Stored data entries
○ ○ ○ ○ ○
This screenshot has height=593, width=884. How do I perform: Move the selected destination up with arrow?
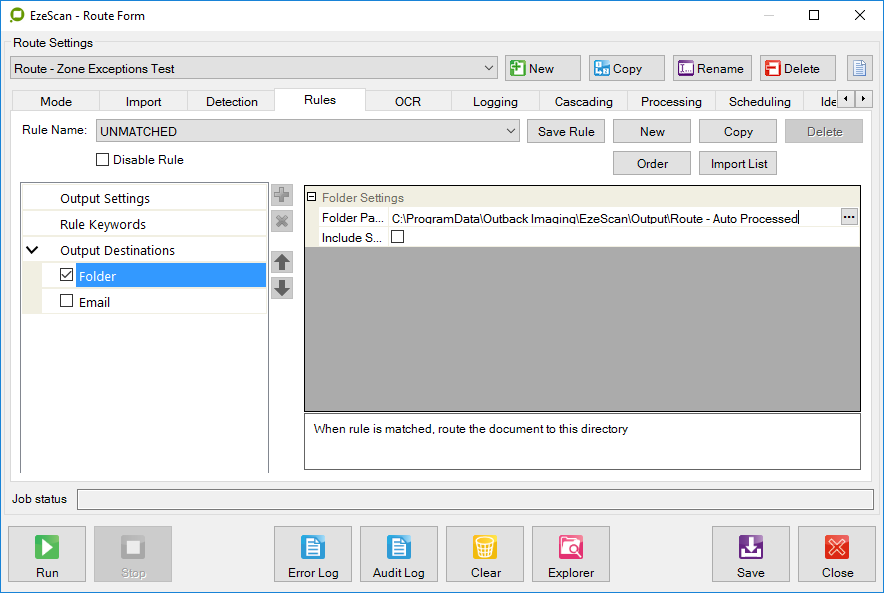point(282,262)
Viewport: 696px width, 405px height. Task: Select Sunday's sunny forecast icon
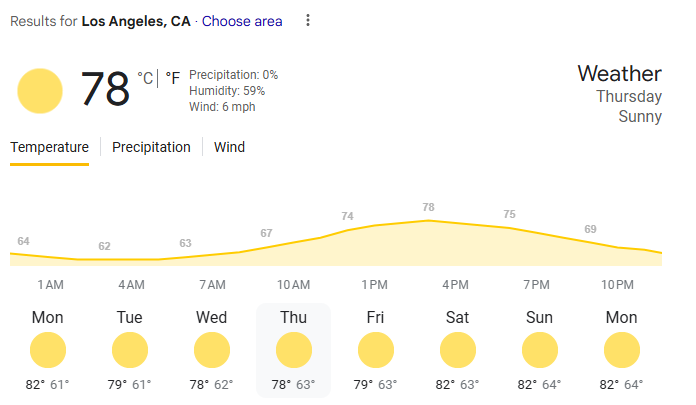tap(540, 351)
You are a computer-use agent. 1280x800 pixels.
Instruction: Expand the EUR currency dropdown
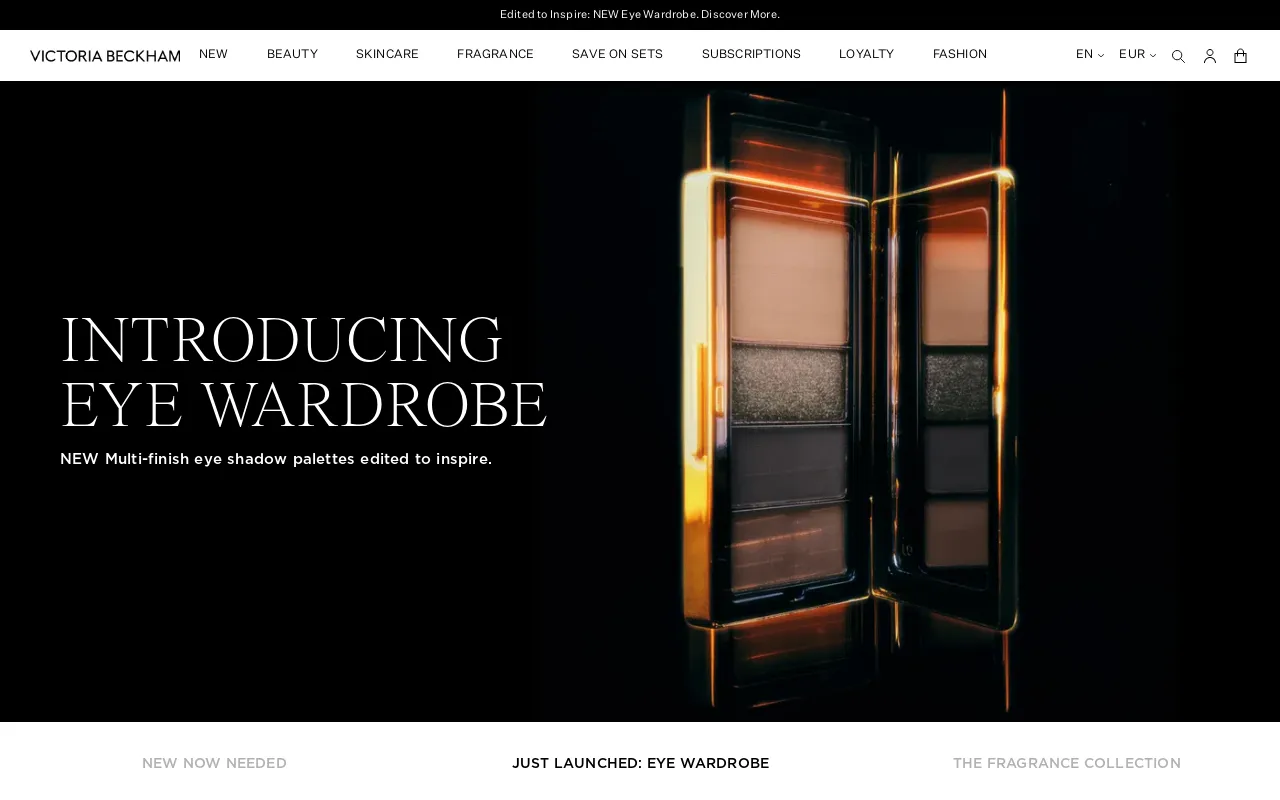[1137, 55]
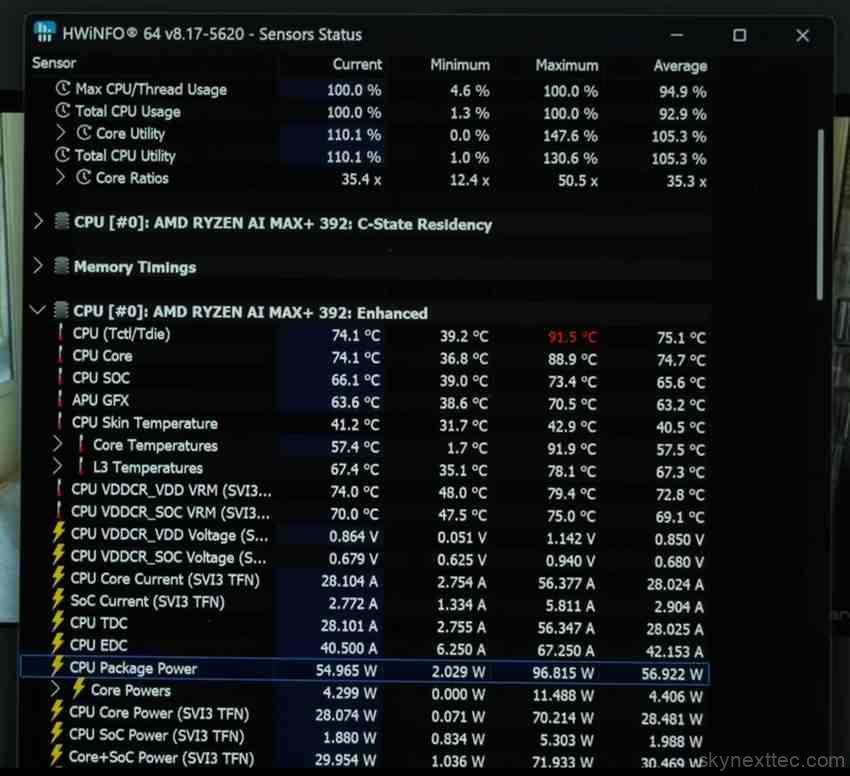
Task: Click the chip icon beside Memory Timings
Action: [x=62, y=267]
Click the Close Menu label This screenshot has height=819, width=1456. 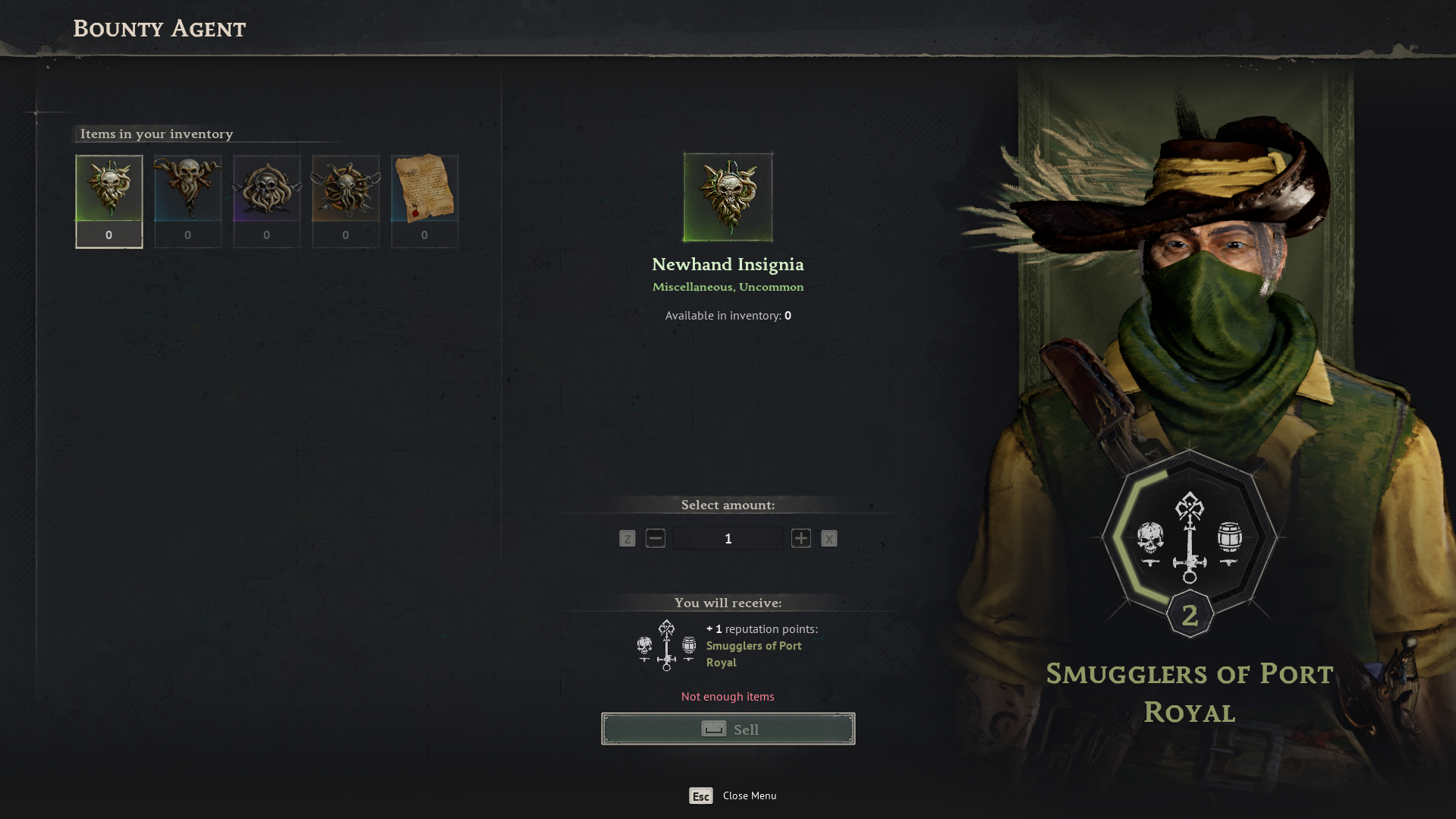[750, 795]
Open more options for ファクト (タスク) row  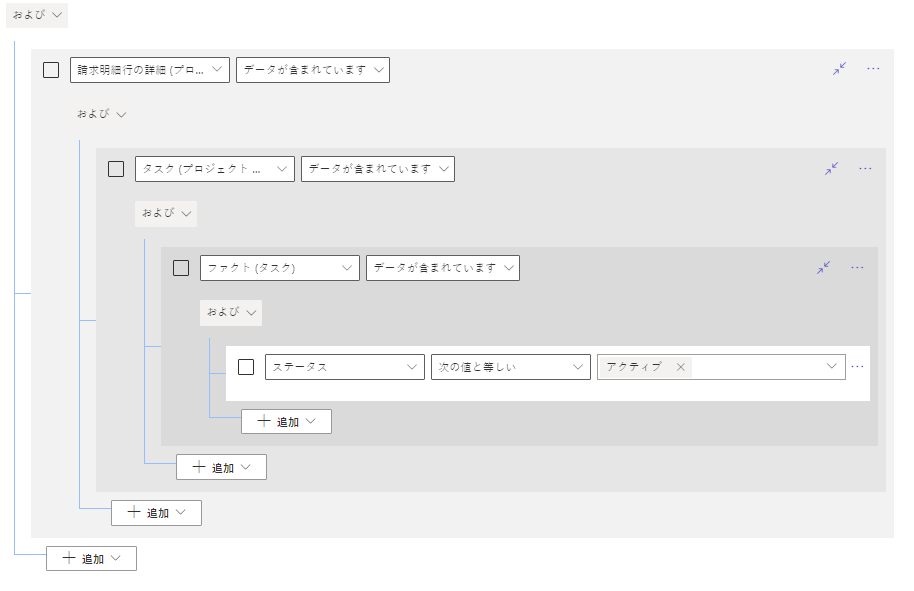click(857, 268)
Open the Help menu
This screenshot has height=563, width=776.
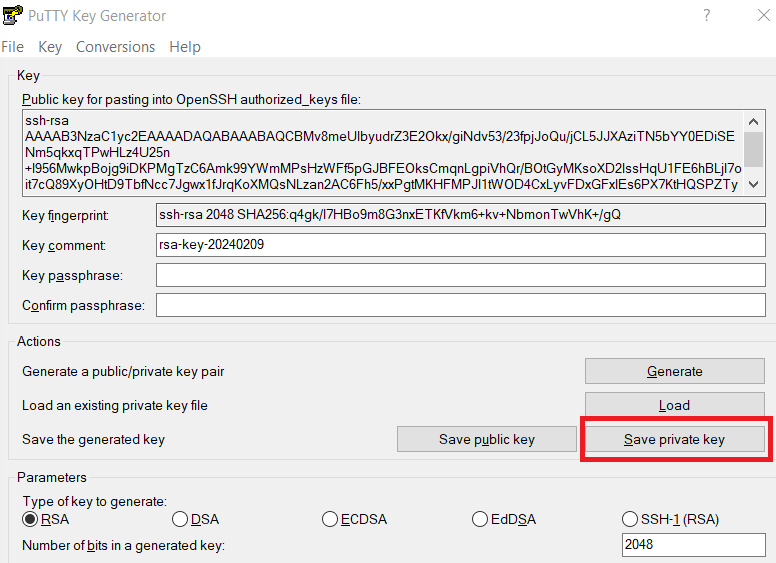(x=185, y=47)
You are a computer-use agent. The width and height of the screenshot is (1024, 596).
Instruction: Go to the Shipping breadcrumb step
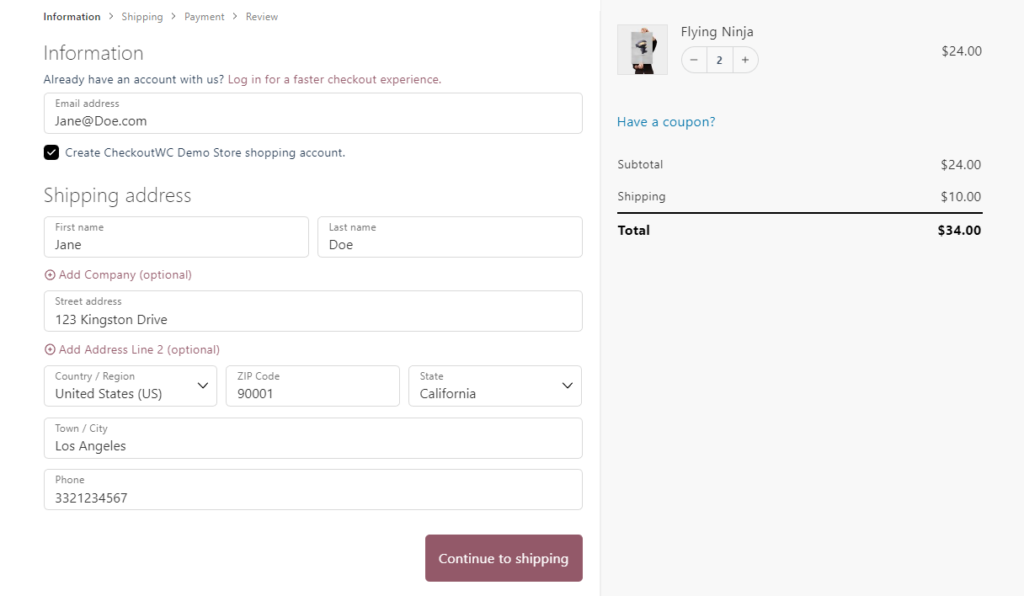tap(141, 17)
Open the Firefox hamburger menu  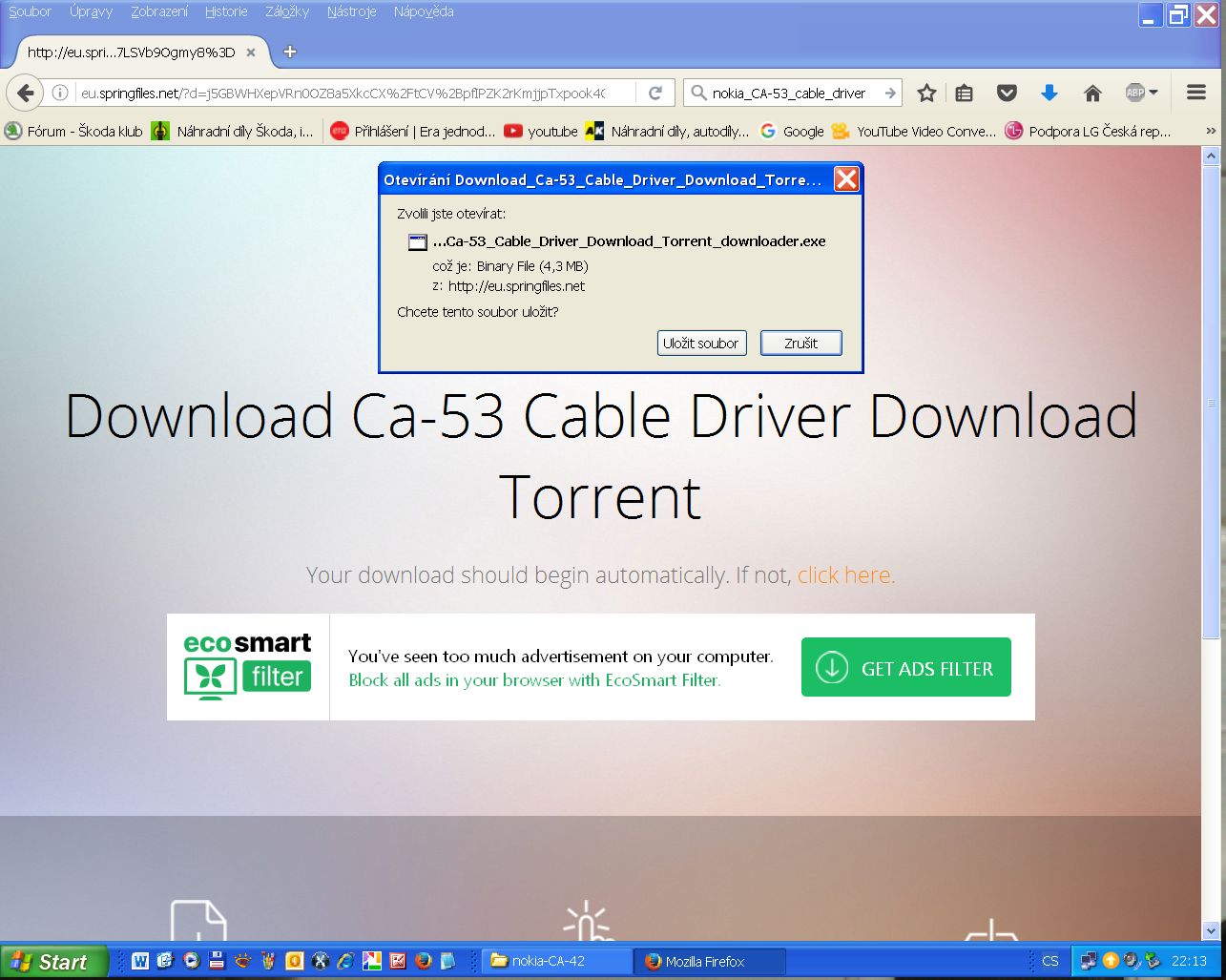pyautogui.click(x=1196, y=93)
○ ○ ○ ○ ○
What to work on: For each line of the entries that holds the word "computer", pull that line out.

Answer to this task:
You are a computer-use agent. 1280x800 pixels.
You are a computer-use agent. The width and height of the screenshot is (1024, 596).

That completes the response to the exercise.